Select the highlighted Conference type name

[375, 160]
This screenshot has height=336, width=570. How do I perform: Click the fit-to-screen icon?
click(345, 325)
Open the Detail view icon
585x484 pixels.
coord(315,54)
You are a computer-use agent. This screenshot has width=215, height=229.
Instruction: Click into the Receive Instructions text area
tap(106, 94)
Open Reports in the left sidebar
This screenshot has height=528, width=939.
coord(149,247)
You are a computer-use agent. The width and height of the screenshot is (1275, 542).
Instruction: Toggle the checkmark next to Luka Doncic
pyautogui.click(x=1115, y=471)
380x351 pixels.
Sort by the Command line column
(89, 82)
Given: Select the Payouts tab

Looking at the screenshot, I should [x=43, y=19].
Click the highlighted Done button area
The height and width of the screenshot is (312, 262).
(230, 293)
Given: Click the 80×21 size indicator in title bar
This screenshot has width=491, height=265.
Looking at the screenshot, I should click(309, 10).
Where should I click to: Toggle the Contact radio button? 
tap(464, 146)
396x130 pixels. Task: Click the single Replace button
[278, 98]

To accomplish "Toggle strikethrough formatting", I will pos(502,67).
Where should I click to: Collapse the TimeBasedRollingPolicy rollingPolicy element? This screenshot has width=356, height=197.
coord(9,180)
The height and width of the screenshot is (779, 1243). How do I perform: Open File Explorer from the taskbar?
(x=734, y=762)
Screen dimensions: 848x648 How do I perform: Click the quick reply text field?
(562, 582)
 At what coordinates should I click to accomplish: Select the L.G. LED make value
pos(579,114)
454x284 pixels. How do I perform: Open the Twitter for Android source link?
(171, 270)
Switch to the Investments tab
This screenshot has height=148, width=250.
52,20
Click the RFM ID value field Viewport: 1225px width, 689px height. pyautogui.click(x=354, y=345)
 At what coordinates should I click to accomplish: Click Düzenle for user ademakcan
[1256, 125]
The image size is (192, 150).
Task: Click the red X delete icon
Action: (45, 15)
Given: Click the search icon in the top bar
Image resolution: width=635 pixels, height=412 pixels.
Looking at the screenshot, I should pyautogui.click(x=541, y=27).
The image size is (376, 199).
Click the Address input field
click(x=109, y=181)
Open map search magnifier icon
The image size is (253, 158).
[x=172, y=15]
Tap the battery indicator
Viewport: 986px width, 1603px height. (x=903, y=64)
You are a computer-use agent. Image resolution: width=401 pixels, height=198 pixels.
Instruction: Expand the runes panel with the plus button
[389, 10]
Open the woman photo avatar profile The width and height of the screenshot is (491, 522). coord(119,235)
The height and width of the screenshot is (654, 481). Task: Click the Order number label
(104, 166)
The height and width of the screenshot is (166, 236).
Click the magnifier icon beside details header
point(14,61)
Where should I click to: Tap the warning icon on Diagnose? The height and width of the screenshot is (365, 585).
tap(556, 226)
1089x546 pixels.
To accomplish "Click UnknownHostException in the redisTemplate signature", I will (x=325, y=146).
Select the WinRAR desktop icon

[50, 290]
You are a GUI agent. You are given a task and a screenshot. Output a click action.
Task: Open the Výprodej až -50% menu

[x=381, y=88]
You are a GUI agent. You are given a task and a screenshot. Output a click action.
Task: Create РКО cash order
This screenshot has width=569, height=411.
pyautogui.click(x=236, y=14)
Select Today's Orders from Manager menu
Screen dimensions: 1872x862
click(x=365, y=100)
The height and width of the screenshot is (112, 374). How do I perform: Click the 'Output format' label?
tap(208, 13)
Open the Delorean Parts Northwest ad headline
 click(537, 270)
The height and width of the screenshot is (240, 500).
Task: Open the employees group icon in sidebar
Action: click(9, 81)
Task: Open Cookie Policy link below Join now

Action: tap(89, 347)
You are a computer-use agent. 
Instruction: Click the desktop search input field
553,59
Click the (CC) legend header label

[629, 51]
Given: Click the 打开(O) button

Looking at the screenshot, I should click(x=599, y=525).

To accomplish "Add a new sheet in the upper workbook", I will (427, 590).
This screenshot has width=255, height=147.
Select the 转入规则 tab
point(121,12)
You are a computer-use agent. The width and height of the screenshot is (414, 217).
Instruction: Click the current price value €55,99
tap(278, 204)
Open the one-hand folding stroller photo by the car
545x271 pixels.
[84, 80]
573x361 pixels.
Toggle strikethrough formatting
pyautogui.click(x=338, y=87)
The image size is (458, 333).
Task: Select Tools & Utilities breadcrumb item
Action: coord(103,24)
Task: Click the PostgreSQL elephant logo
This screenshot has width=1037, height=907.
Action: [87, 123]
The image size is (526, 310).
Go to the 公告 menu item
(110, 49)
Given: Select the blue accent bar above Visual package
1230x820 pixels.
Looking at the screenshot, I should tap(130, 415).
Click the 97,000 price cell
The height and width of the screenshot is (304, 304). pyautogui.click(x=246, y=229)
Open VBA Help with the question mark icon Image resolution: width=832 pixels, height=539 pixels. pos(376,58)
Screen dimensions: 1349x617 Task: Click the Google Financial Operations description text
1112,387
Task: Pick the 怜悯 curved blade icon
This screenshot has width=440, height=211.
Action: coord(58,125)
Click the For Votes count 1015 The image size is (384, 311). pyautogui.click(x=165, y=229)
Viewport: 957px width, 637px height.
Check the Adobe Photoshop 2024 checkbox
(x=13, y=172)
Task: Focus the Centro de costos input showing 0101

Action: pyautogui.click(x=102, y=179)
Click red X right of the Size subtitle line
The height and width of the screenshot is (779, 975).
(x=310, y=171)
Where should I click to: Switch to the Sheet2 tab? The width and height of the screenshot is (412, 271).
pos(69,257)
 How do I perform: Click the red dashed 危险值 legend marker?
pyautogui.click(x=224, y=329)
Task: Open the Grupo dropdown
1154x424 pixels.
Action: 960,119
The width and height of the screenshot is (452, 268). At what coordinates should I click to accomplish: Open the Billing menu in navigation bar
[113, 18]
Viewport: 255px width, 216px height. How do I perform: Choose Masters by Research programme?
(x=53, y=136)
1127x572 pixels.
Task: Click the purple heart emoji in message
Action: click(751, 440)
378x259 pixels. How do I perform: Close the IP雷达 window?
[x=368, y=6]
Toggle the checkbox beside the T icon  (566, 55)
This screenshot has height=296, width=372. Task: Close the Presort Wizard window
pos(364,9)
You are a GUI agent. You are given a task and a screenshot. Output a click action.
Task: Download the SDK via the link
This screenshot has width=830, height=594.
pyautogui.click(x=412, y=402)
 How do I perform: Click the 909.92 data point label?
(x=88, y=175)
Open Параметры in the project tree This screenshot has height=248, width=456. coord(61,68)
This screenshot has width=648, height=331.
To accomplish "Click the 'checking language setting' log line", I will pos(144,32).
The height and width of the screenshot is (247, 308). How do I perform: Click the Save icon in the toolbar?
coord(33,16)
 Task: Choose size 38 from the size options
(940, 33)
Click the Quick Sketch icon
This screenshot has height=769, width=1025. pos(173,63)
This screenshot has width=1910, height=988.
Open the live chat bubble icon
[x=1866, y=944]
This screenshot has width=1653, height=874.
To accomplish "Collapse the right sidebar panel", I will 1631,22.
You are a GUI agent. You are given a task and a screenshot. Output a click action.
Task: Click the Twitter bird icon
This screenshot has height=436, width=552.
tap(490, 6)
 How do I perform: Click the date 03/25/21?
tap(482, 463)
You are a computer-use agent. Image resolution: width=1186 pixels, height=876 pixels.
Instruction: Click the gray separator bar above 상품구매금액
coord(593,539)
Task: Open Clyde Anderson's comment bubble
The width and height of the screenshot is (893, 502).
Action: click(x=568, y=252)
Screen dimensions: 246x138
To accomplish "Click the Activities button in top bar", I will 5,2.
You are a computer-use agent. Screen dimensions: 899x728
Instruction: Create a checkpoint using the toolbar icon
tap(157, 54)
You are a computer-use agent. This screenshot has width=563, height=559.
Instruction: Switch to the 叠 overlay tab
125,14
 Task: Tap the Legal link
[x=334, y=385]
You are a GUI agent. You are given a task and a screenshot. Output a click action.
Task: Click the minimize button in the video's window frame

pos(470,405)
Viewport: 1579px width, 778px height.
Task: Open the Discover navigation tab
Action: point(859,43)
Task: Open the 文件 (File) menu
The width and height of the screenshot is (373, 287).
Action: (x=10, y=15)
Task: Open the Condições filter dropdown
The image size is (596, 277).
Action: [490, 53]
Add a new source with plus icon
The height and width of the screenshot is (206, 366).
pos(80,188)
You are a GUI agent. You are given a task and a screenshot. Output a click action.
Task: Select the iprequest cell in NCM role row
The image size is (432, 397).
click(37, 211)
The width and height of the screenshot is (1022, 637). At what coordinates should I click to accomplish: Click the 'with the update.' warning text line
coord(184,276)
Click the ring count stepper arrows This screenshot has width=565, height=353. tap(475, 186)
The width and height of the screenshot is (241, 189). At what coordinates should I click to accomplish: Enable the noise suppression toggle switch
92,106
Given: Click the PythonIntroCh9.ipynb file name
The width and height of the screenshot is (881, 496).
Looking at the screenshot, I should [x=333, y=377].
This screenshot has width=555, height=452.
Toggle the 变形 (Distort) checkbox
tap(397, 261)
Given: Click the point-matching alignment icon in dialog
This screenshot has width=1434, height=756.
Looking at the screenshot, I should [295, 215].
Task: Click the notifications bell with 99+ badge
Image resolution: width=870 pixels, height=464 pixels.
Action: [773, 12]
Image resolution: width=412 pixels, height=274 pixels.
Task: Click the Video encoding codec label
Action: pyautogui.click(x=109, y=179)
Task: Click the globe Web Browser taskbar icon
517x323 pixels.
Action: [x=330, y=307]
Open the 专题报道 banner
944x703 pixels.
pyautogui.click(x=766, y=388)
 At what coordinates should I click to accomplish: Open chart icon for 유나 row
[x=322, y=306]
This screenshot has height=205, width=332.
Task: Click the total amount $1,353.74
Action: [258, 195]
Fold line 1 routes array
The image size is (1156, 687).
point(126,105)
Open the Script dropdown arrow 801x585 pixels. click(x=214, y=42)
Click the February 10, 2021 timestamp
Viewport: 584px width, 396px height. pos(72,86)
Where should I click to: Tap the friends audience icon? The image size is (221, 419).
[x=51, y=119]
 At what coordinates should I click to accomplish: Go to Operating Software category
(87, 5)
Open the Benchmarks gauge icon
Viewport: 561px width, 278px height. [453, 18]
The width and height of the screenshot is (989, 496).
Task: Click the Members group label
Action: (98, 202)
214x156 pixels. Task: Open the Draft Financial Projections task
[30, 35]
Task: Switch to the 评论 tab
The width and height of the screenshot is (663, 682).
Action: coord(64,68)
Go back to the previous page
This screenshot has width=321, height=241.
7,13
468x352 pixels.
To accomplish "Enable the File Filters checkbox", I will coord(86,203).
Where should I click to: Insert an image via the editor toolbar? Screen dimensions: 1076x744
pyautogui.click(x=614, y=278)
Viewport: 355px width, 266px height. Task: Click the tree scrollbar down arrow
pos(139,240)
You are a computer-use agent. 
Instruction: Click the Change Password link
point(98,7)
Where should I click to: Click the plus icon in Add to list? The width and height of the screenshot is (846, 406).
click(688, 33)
▬▬▬
In the records above, find every line with the word "count" and copy it.

Click the For Votes count 1015 The image size is (384, 311). pyautogui.click(x=165, y=229)
Click the ring count stepper arrows This screenshot has width=565, height=353. tap(475, 186)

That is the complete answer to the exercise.